Stored dataset items

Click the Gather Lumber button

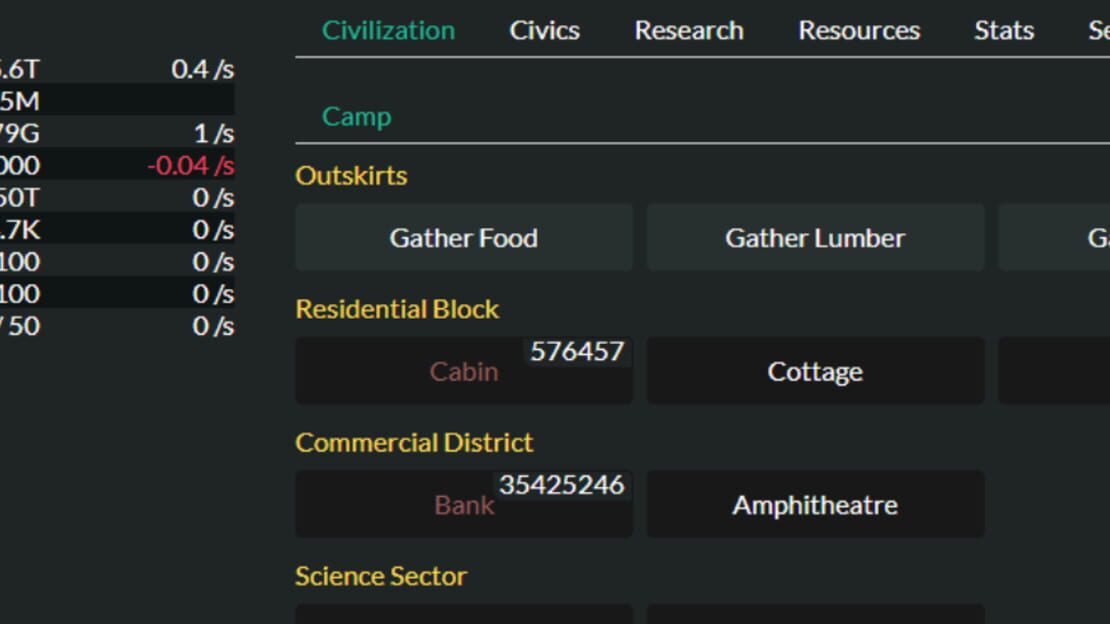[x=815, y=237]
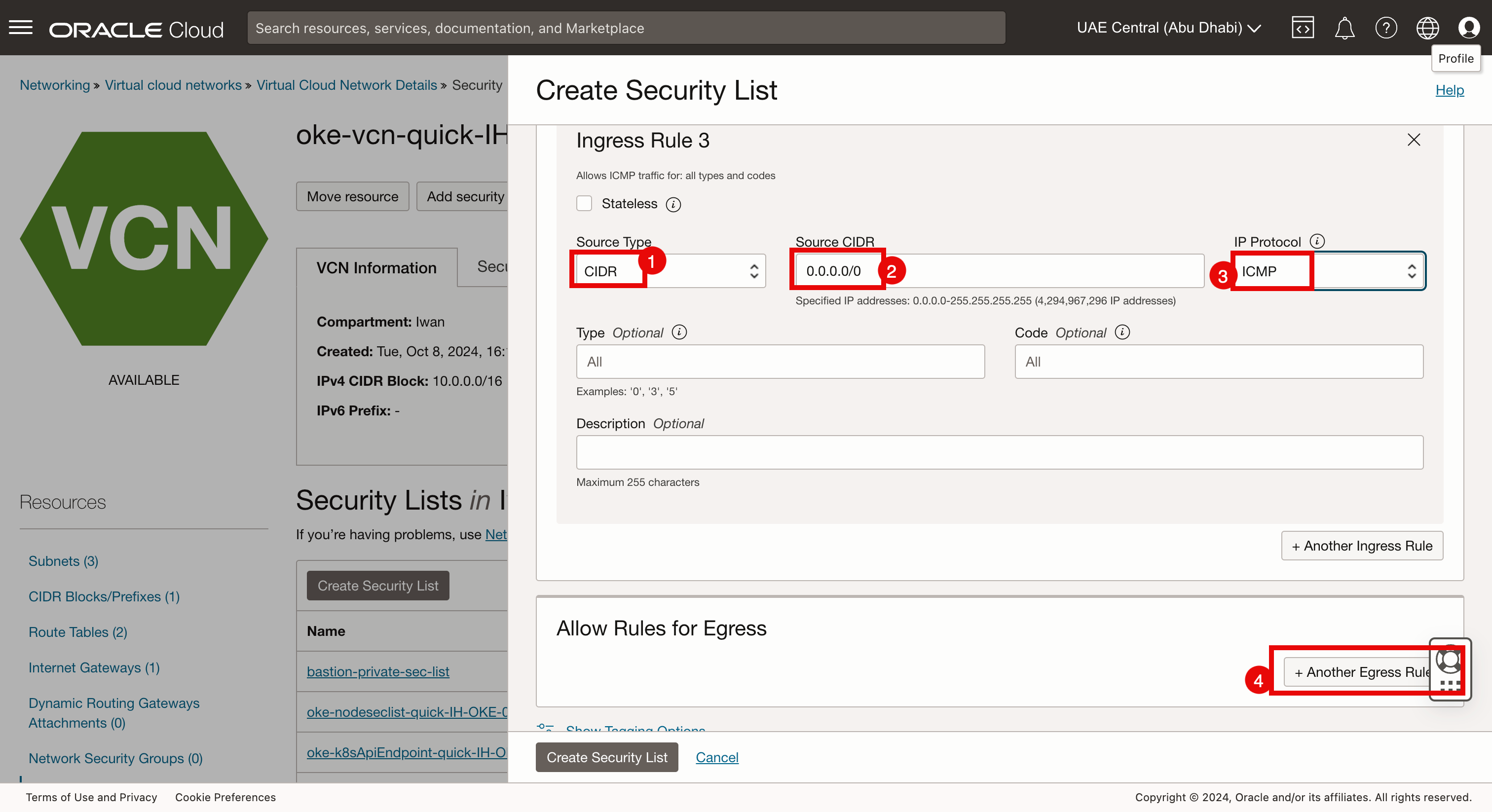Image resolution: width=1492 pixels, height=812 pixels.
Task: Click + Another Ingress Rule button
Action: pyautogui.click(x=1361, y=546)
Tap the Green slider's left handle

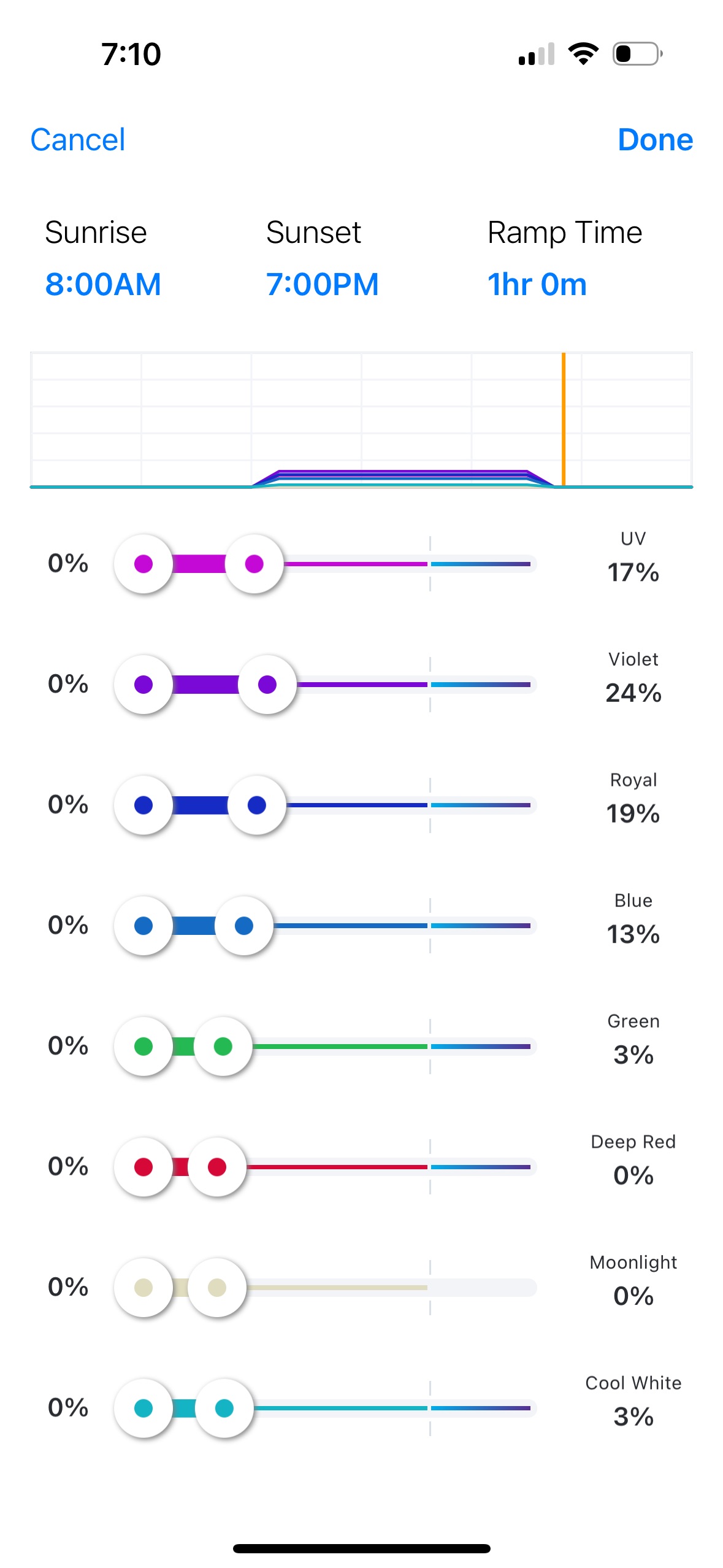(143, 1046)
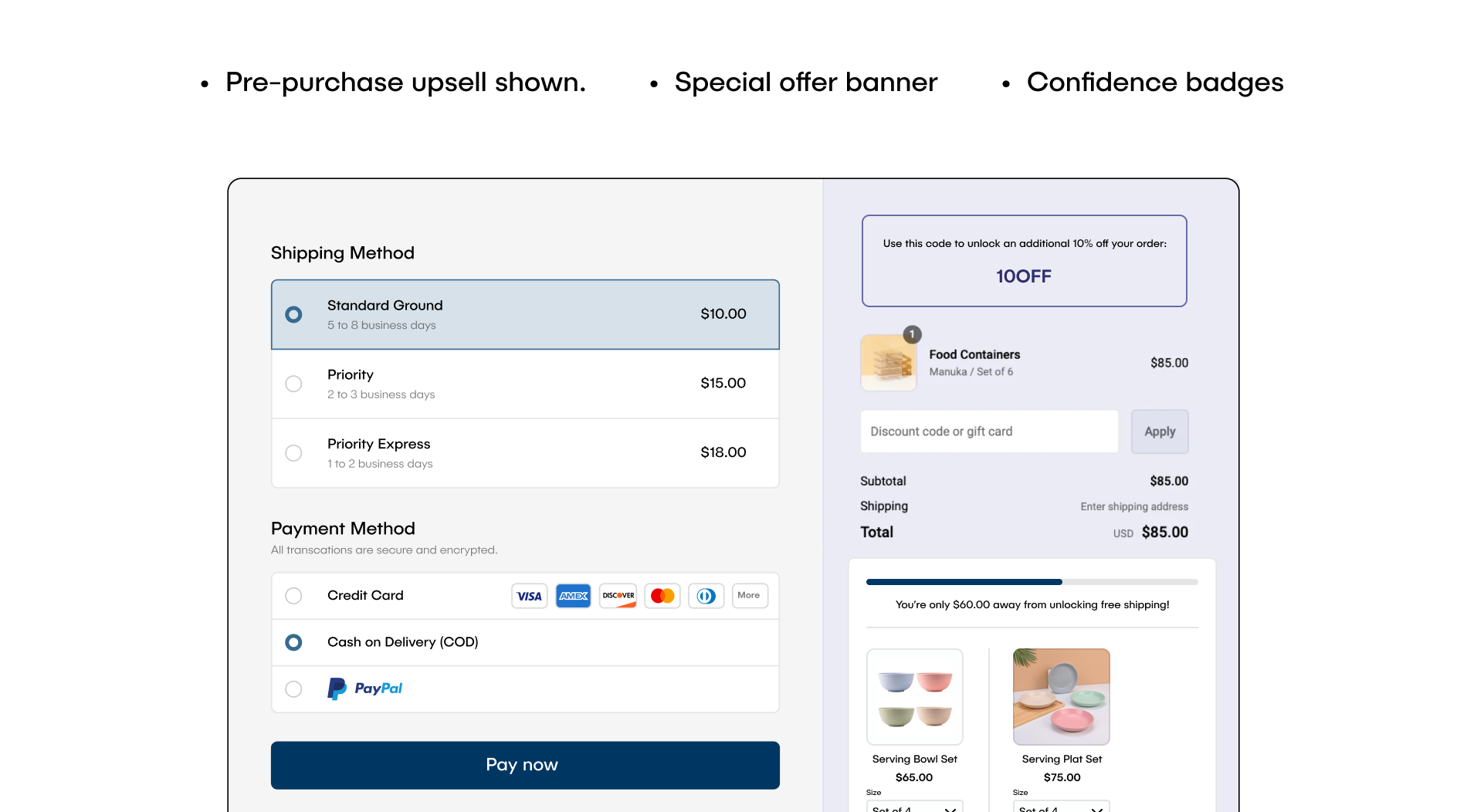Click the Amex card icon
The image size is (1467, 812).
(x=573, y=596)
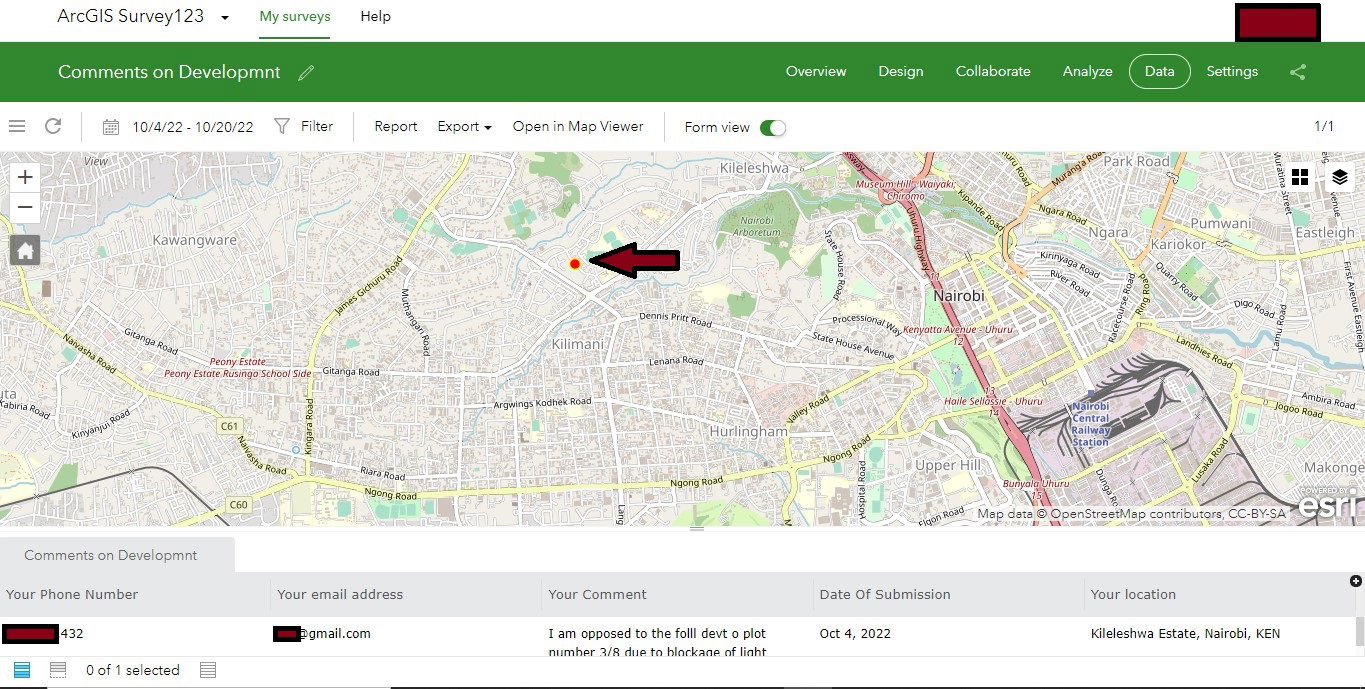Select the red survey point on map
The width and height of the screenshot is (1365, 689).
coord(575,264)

**Stated problem:** Can you pull out every line of text from the records above, copied word for word, with the pictures left out?

**In response:**
Click the Gather Lumber button

[x=815, y=237]
Image resolution: width=1492 pixels, height=812 pixels.
Task: Click + Another Ingress Rule button
Action: pyautogui.click(x=1361, y=546)
Tap the Green slider's left handle

(143, 1046)
Click the Amex card icon
The image size is (1467, 812).
(x=573, y=596)
Select the red survey point on map
The width and height of the screenshot is (1365, 689).
coord(575,264)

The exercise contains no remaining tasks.